Abiy visited Sudan’s capital, Khartoum, on Friday, 7 June 2019, and met both sides in the conflict. Protracted negotiations between the civilian protesters and the junta about which side should control the transition to new elections broke down on Monday, 3 June 2019, when military forces violently dispersed a sit-in protest in front of defence headquarters in Khartoum. Up to 100 demonstrators were killed.
The African Union (AU), largely backed by the international community, is now pinning its hopes for peace on Abiy. The civilian protesters, who call themselves the Declaration for Freedom and Change (DFC), have welcomed his intervention but the junta, which styles itself the Transitional Military Council (TMC), said nothing after meeting him on Friday and so it is unclear if it is backing his mediation.
And the military junta arrested three opposition leaders after the meeting with Abiy, suggesting opposition to the mediation. These arrests prompted the protest leaders of the DFC to declare a nationwide campaign of civil disobedience, starting on Sunday, 9 June 2019.
The apparent absence from the talks with Abiy of Mohamed Hamdan “Hemeti” Dagolo, the vice-president of the TMC, is also causing concern, says Andy Atta-Atamoah, a senior researcher at the Institute of Security Studies in Addis Ababa.

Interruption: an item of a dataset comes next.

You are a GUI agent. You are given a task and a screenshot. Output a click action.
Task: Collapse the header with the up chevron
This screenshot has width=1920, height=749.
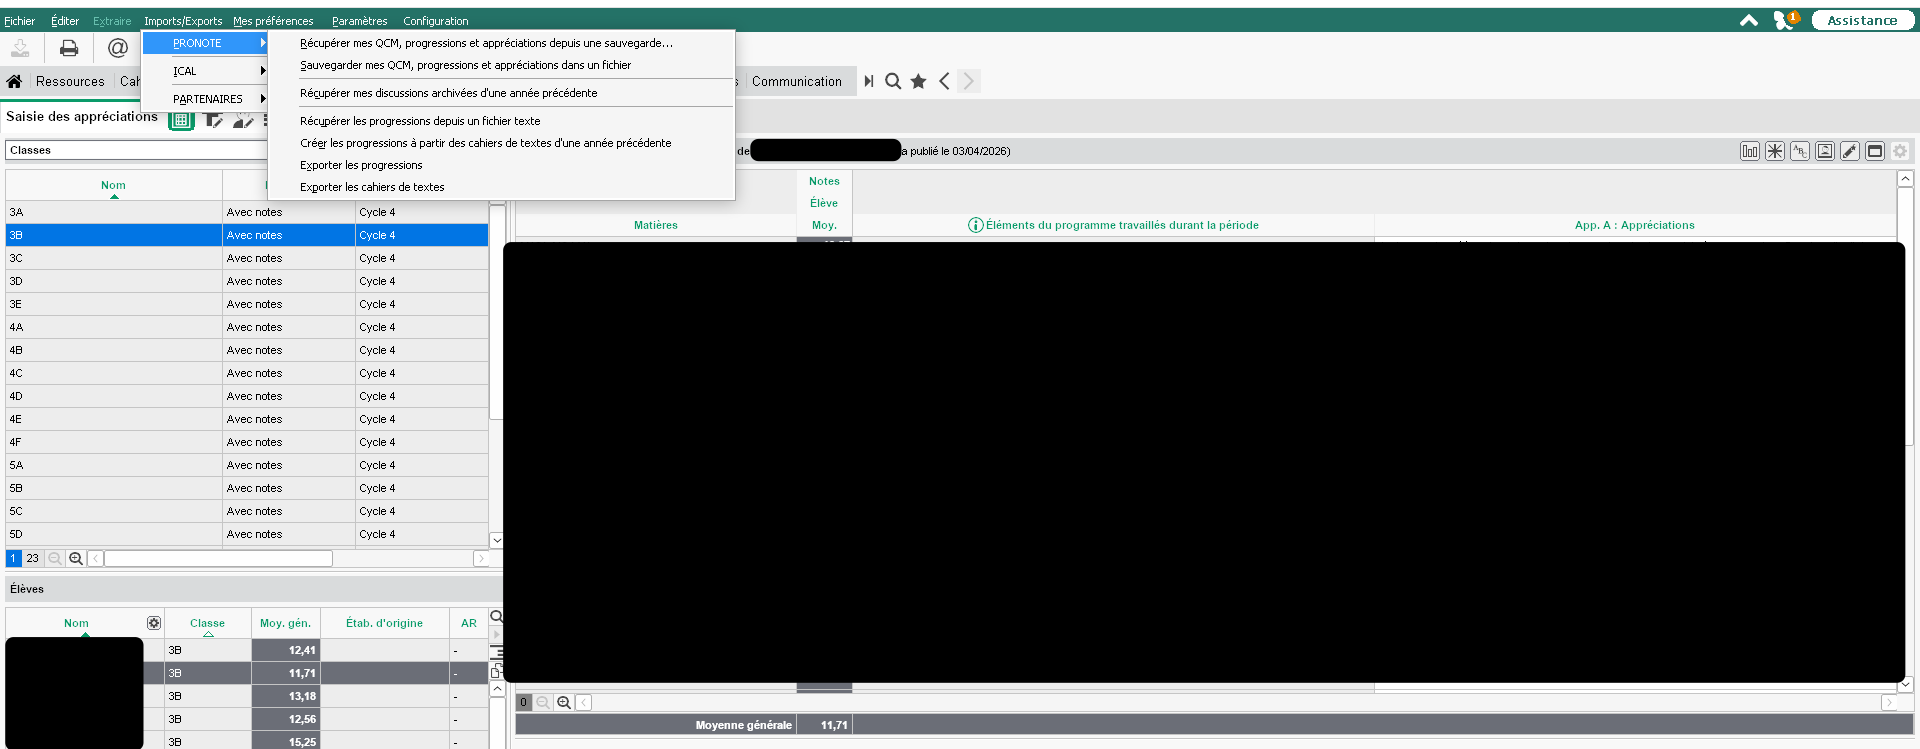pos(1748,20)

Dagolo also heads the notorious Rapid Support Forces (RSF) – commonly dubbed the janjaweed – who have been responsible for many atrocities in Sudan and who have also been blamed for the bloody crackdown on the protesters in Khartoum on Monday, June 3 2019. The protesters claim about 100 of their number were killed, including 40 whose bodies were dumped in the Nile. The junta insists the death toll was 46 and Hemeti has justified the crackdown on the basis that rogue elements and drug dealers had infiltrated the protest.

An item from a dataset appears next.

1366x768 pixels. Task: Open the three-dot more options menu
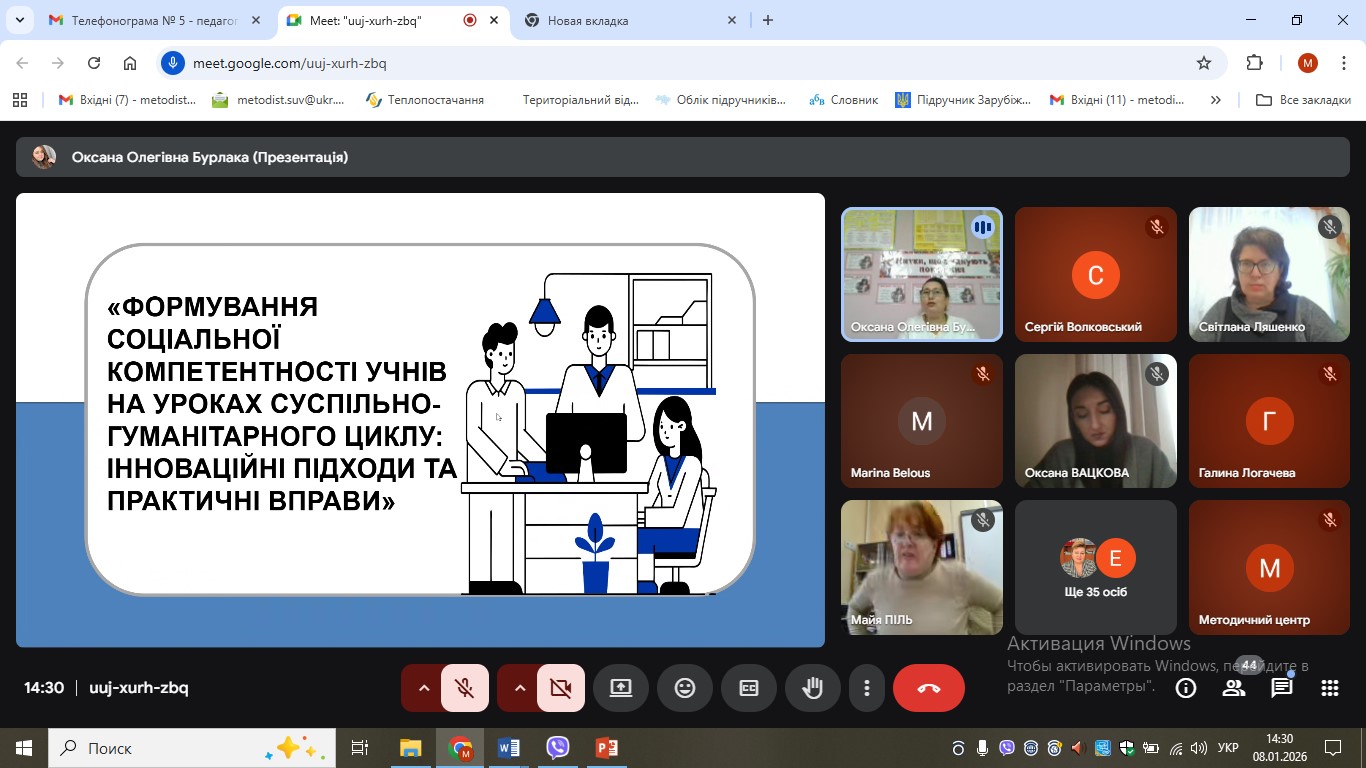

The violence on June 3 was preceded by a long stand-off between civilian protesters and the military council. The peaceful political protests began in December 2018 as demonstrations against sudden rises in the prices of bread and other commodities, but then grew into a wider political demand for a change in government. On April 11 2019, the pressure forced the removal of President Omar al-Bashir after more than 30 years in office. But the military took over and has insisted that it will remain in power throughout the transition.
Atta-Asamoah said Hemeti’s apparent absence from the talks with Abiy underscored concerns that the TMC may be splintering, with very uncertain consequences for the negotiations and the prospects of democracy and peace.
Sudan’s future now depends on the skill of Abiy’s mediation which has been fully backed by the AU Commission chairperson, Moussa Faki. The AU has taken a tough line against the military junta. The AU’s Peace and Security Council met in Addis Ababa after the military crackdown and suspended Sudan’s membership of the AU. It also threatened to impose sanctions against the leaders of the military council if the council did not immediately hand over power to a civilian-led transitional authority.
Abiy’s task has been enormously complicated by the rise in mistrust and suspicion since the violence last Monday, he said. After the attack, the military council under General Abdel Fattah al-Burhan initially called off negotiations and declared unilaterally that it would remain in power until elections for a new government in nine months’ time. Later Al-Burhan backed down and said the junta was ready to resume negotiations.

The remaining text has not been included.